Polacy nie gęsi

Recenzja: George R.R. Martin „Nawałnica mieczy. Stal i śnieg.”

Kolejna książka od Martina za mną, a mianowicie „Nawałnica mieczy. Stal i śnieg”. Na samym początku muszę przyznać, że była po prostu genialna! Fakt, trochę mi zeszło na jej przeczytaniu jednak nijak ma się to do zawartości książki.

W tym tomie w dalszym ciągu obserwujemy wyprawę Nocnej Straży za mur, chociaż w trakcie podróży w szeregach pojawia się kilku buntowników, którzy chcą zabić Lorda Dowódcę. Wszystko zmienia się wraz z pojawieniem się Innych. To co w dalszej lekturze mocno rzuciło się w oczy to decyzja Catelyn Stark, która pragnąc ocalić swoje córki (wszak nie wie, że posiadają oni tylko jedna z dziewczynek Sansę) postanawia wymienić je za Jaimiego Lannistera zwanego też Królobójcą. Tak oto wyrusza on do Królewskiej Przystani pod eskortą Brienne i Cleosa. Natomiast gdy Tyrion dochodzi do siebie po bitwie dowiadujemy się, że rolę namiestnika przejął jego ojciec. Domaga się otrzymania Casterly Rock jednak spotyka się z odmową, co było do przewidzenia. Ponadto ojciec ostrzega go, że kolejna dziw*ke każe powiesić. Jeśli chodzi o Sansę dziewczyna ma nadzieję, że skoro król ma nową narzeczoną, to będzie w końcu bezpieczna, a mimo grożącemu jej niebezpieczeństwu postanawia ostrzec Margaery i liczy, że uda się jej zostać żoną, któregoś z jej braci. Jon Snow, po zabiciu Qhorina dołącza do dzikich ludzi i na każdym praktycznie kroku musi udowadniać im, że nie jest już Wroną tylko Dzikim. Za to Daenerys, póki co jedna z ulubionych postaci poza Aryą, Jonem no i Tyrionem, opuszcza Quarth i postanawia zgromadzić armię, dzięki której uda się jej odzyskać tron. Tak oto podstępem zdobywa ogromną armię nieustraszonych wojowników i zapewnia mieszkańców, że to koniec brutalnego niewolnictwa.

To tylko namiastka tego co dzieje się w tej części. Ze scen, które najbardziej zapadły mi w pamięć to zdecydowanie ślub Tyriona i Sansy, który miał na celu m.in upokorzyć ta dwójkę. Chociaż Tyrion jest Lannisterem to w stosunku do pozostałych członków rodziny wydaje się być najbystrzejszy i bardziej ludzki. Jestem ciekawa jak potoczą się losy tej dwójki.
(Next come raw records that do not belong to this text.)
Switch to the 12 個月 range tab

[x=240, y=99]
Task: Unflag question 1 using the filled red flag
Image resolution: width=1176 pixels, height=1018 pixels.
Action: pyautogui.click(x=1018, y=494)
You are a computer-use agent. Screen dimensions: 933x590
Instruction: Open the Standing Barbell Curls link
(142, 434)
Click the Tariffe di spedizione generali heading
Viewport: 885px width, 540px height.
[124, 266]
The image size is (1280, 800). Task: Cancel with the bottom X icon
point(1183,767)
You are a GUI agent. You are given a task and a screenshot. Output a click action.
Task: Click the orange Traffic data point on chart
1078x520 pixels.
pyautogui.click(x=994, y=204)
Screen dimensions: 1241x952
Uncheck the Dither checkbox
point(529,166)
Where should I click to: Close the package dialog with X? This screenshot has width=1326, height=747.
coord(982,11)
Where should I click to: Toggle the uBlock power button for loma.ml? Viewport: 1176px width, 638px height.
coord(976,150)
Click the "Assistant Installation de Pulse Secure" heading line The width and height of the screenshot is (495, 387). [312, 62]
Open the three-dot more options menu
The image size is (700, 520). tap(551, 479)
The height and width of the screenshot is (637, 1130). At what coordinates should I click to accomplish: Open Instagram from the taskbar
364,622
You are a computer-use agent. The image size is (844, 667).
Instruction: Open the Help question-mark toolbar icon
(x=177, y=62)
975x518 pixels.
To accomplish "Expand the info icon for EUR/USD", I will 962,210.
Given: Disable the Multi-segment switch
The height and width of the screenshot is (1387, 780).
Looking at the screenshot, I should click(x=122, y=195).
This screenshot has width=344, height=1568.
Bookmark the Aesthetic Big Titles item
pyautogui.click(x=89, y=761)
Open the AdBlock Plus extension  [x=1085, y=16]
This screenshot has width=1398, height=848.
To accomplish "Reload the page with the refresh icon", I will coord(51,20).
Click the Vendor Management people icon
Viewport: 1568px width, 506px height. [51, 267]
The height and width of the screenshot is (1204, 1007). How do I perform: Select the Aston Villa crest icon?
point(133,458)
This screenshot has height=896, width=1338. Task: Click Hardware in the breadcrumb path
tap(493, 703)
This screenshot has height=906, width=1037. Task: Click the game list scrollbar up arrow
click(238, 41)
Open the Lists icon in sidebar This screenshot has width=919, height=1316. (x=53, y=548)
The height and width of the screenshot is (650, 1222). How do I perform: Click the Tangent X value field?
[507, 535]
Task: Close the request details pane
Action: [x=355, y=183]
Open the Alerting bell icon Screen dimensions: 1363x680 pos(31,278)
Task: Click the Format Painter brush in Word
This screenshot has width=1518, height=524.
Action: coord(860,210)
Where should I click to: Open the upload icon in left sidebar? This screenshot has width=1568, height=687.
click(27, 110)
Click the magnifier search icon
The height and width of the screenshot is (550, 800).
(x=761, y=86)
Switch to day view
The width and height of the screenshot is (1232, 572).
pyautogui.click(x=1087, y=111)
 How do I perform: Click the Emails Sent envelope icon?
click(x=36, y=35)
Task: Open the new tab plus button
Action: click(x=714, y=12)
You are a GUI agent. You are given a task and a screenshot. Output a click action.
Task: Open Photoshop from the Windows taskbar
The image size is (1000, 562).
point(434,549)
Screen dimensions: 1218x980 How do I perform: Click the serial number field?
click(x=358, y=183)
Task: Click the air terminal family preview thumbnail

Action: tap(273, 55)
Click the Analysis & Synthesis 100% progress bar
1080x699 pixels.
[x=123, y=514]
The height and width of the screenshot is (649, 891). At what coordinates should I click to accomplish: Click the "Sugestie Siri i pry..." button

Kolejny z ciekawych wątków to gdy Brienne i Jaimie trafiają w niewolę i sam królobójca spłaca długi, który ma względem dziewczyny i chroni ją przed brutalnym gwałtem opowiadając, że za doprowadzenie jej całej czekają na nich kosztowności. W tym momencie jak i dalej mam wrażenie jakby sam Jamie po utracie ręki stał się bardziej ludzki, chyba, że to tylko zwykłe mydlenie oczu, co nie zmienia faktu, że wtedy trochę go polubiłam.

Ostatnia scena to scena gdy Daenerys w brutalny i podstępny sposób rozprawia się z handlarzami niewolników. Obiecując im za nich smoka, którym w efekcie z nimi się rozprawia bo stworzenie słucha tylko swojej „matki”. Pewnie trochę czasu minie nim smoki urosną do oczekiwanych rozmiarów i będzie można czytać o ich podniebnych podbojach.

To co warto wiedzieć to to, że książka nie należy do najlżejszych, jest brutalna, krwawa pełna przemocy i nie tylko. Więc jeśli ktoś jest o słabych nerwach nie powinien po nią sięgnąć. Warto wspomnieć, że pojawiają się tutaj sceny LGBT +, co chyba nie jest żadnym zaskoczeniem jak i sam fakt kazirodztwa, którego sprawa jest tutaj nadal kontynuowana.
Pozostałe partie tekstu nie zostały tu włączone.